ワークスペース・エディタとクラスブラウザ
この他に、覚えておきたい機能についていくつか紹介しておきましょう。まずは「ワークスペース・エディタ」からです。
これは、シェルのウインドウにある<File>メニューから<Workspace Editor>を選ぶと現れます。ワークスペースで実行するJavaのコードを編集するための専用エディタです。これは単なるエディタですので、Enterキーを押してもコードが評価されたりはしません。長い処理などは、ここでコードを書いて編集しておくわけです。

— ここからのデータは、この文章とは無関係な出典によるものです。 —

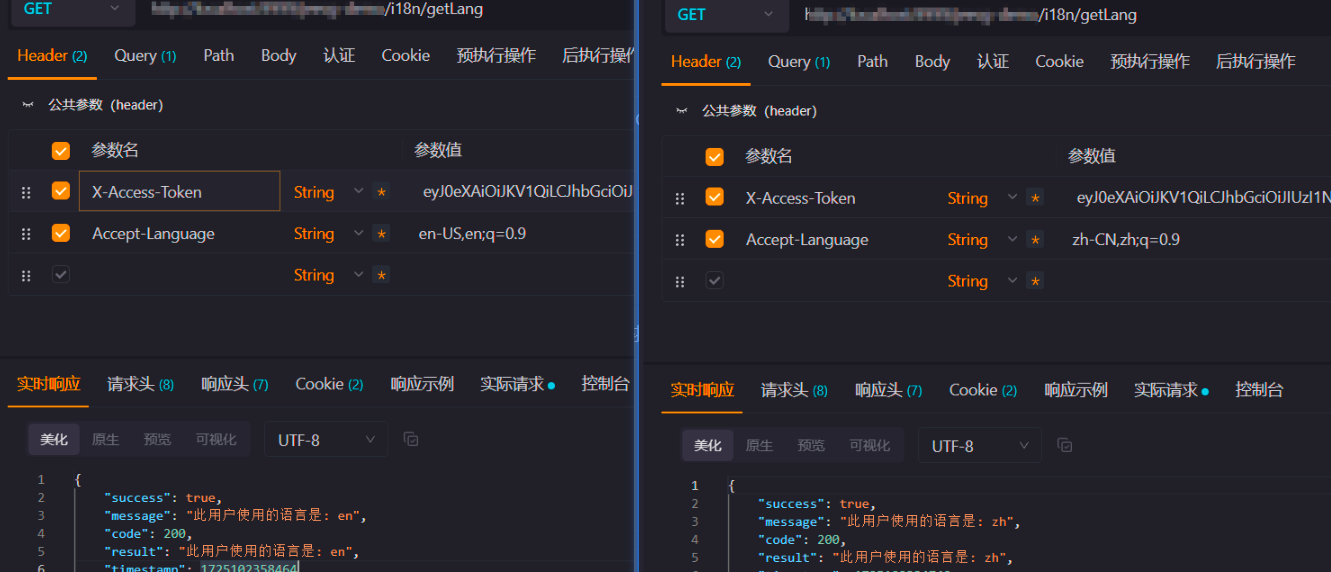Open the UTF-8 encoding dropdown in the zh response

(x=979, y=445)
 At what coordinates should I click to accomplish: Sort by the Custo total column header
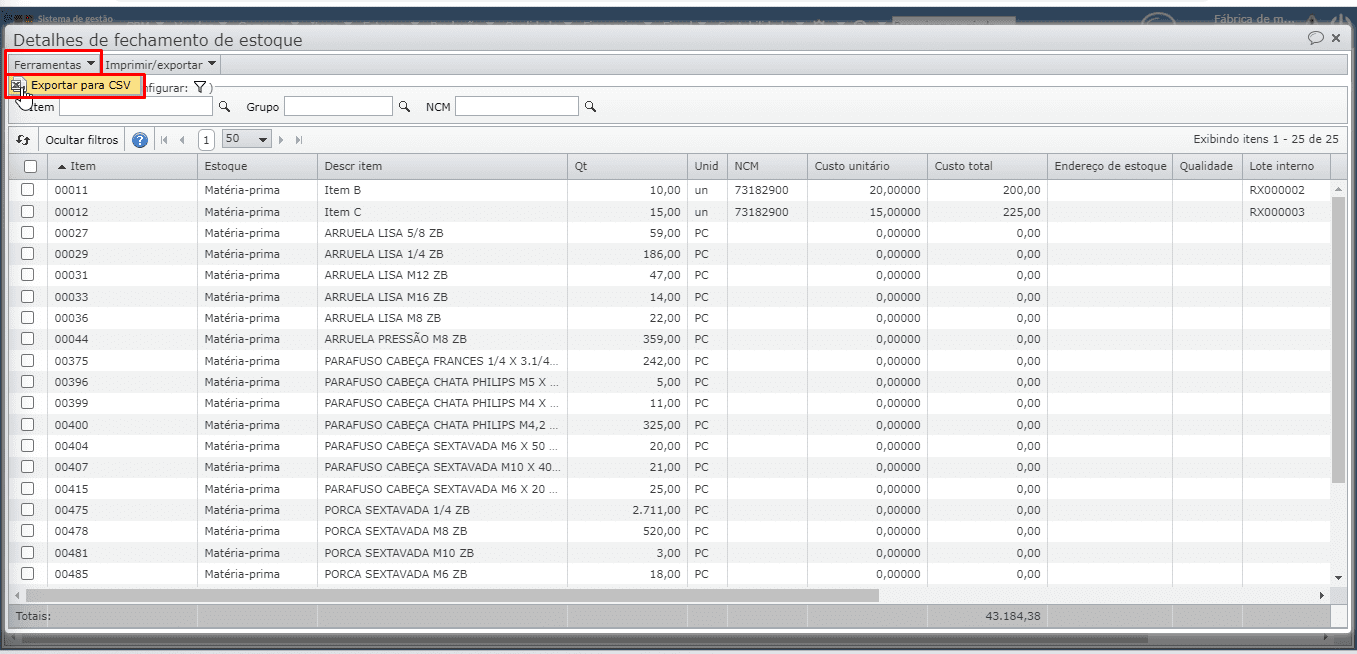964,166

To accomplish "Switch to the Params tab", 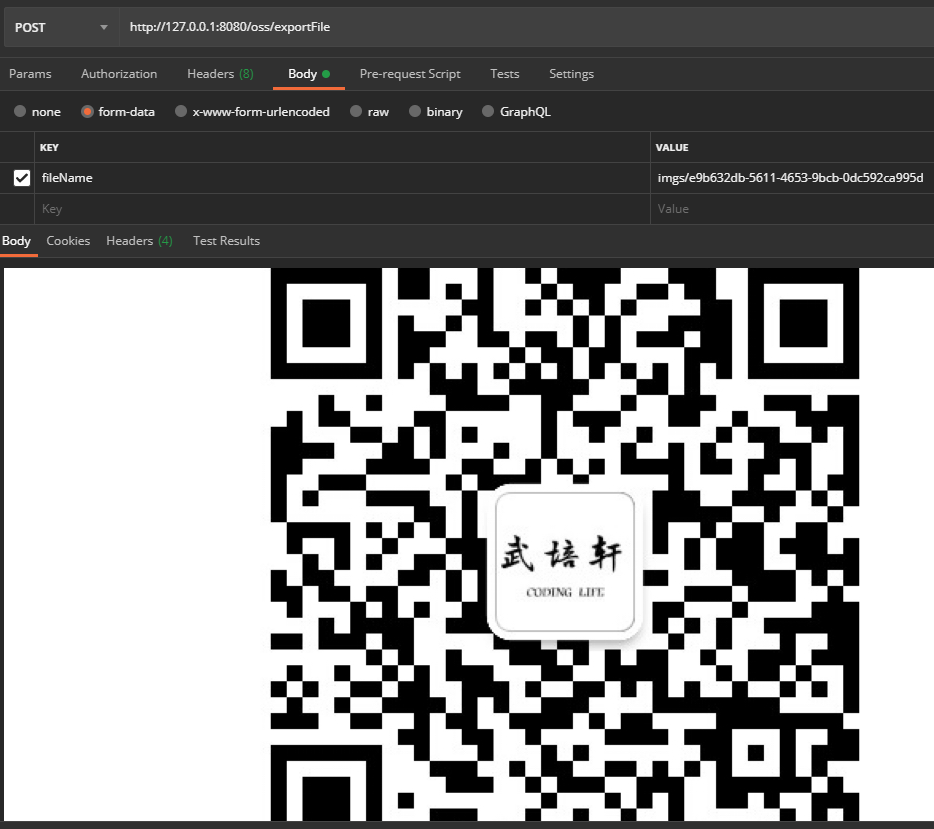I will (30, 73).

面白いのは、ここに記述したコードは、コピー&ペーストしてワークスペースにペーストなどしなくともその場で実行し試すことができるという点でしょう。<Evaluate>というメニューには、<Eval in Workspace>と<Eval in new Workspace>というメニューが用意されており、ここに書いたコードを実行させることができます。
<New Bsh Workspace>ワークスペース・エディタではその場でソースコードを編集し、ワークスペースで実行できる。 |
両者の違いは、このワークスペース・エディタを開いた元のワークスペースで実行するか、新しいワークスペースで実行するか、というものです。元のワークスペースで実行させた場合、例えば処理の中で作成されたインスタンスや変数などはすべてもとのワークスペース内に保管され、利用できるようになります。
また、<File>メニューで、記述した内容を保存したり読み込んだりできるので、あらかじめエディタなどで書いておいたソースコードを読み込んで利用するなども簡単に行なえます。こうなると、本当にスクリプト言語の感覚で使えますね。スクリプトファイルとしてコードを記述しておき、使いたいときは読み込んでEvalすればいいわけですから。
もう1つ、クラスブラウザも紹介しておきましょう。これは文字通り、利用可能なクラスを調べるための専用ブラウザです。パッケージ、クラス、コンストラクタ、メソッド、フィールドといったものが階層的に整理され表示されており、調べたいクラス内のメソッドやフィールドなどをすばやく検索できます。これは、特にJavaの学習目的にBeanShellを使う人には便利な機能でしょう。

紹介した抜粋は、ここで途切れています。